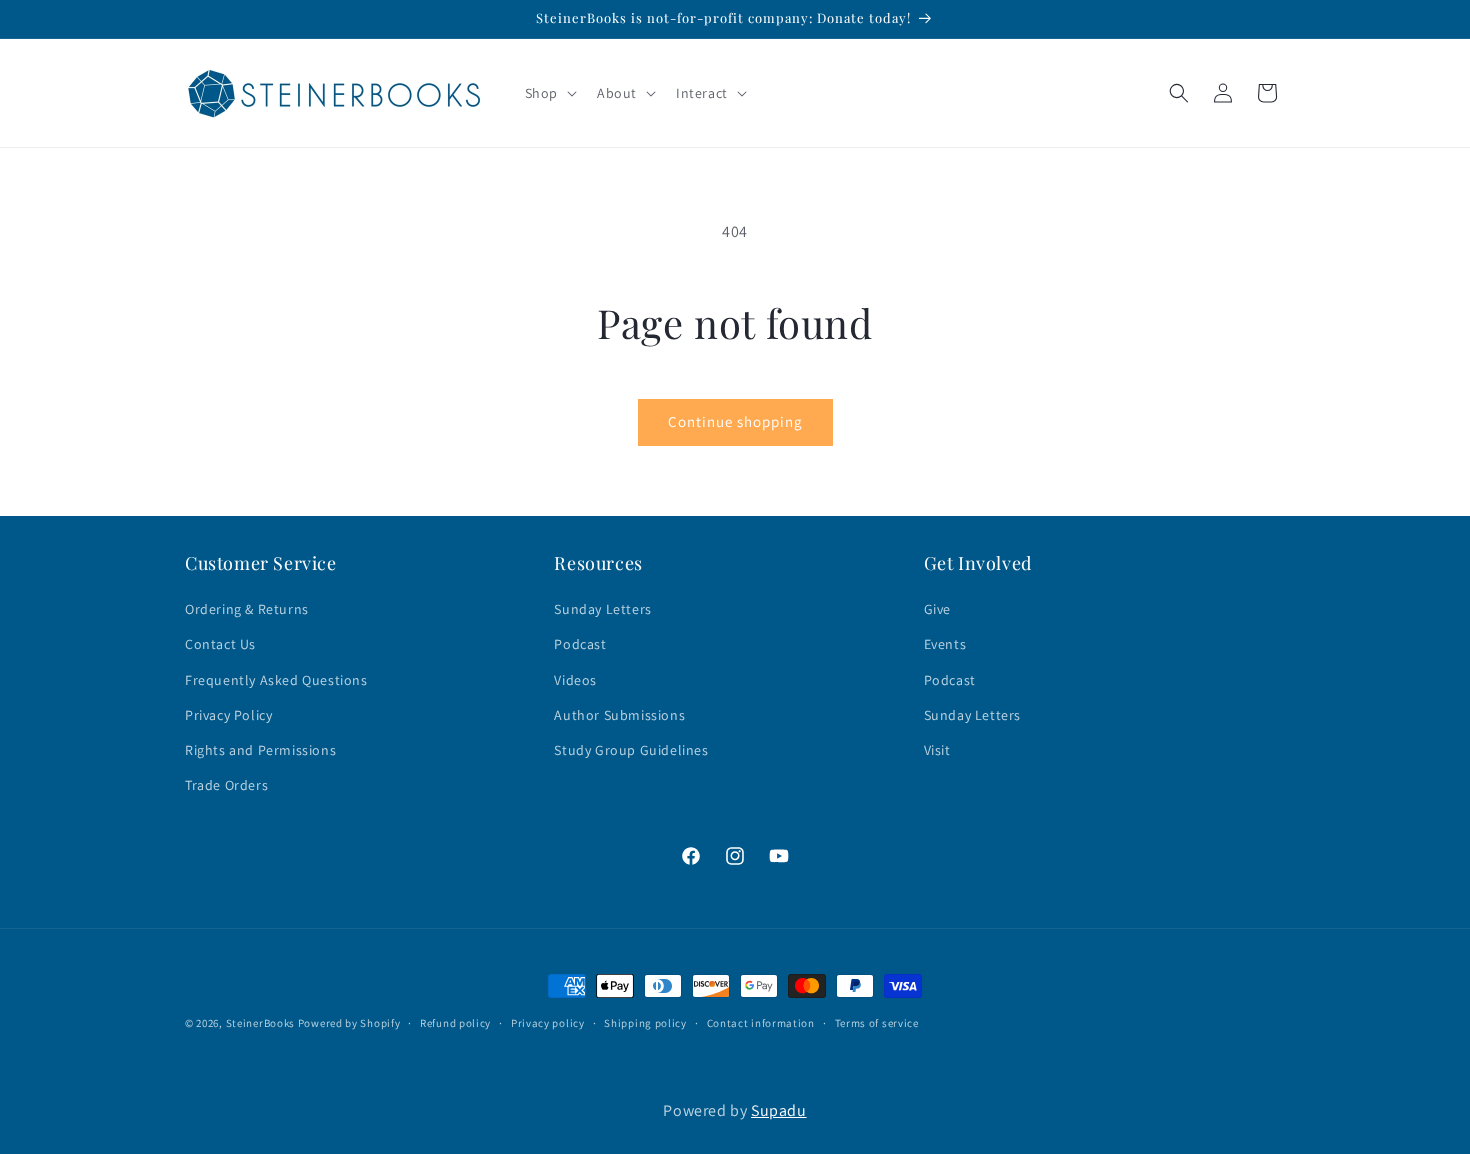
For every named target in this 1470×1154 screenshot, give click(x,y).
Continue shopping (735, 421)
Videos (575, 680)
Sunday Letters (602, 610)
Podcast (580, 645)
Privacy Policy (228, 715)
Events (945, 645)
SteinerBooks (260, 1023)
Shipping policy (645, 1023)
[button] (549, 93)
_ _ _
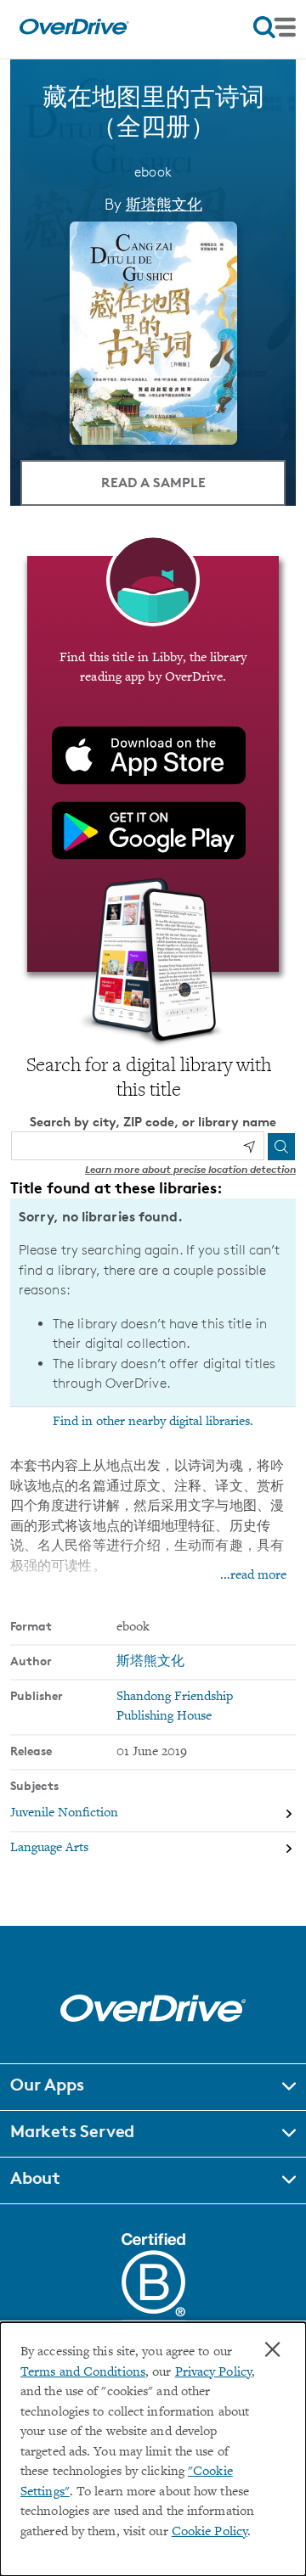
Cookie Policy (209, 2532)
_ _ _
WHAT IS NEEDED: Each line above from the one with "Videos (575, 680)" up to and including the one with "[button] (549, 93)" must be set down exactly, and no line outside that span may appear.

WRITTEN REPLY:
Videos (575, 680)
Sunday Letters (602, 610)
Podcast (580, 645)
Privacy Policy (228, 715)
Events (945, 645)
SteinerBooks (260, 1023)
Shipping policy (645, 1023)
[button] (549, 93)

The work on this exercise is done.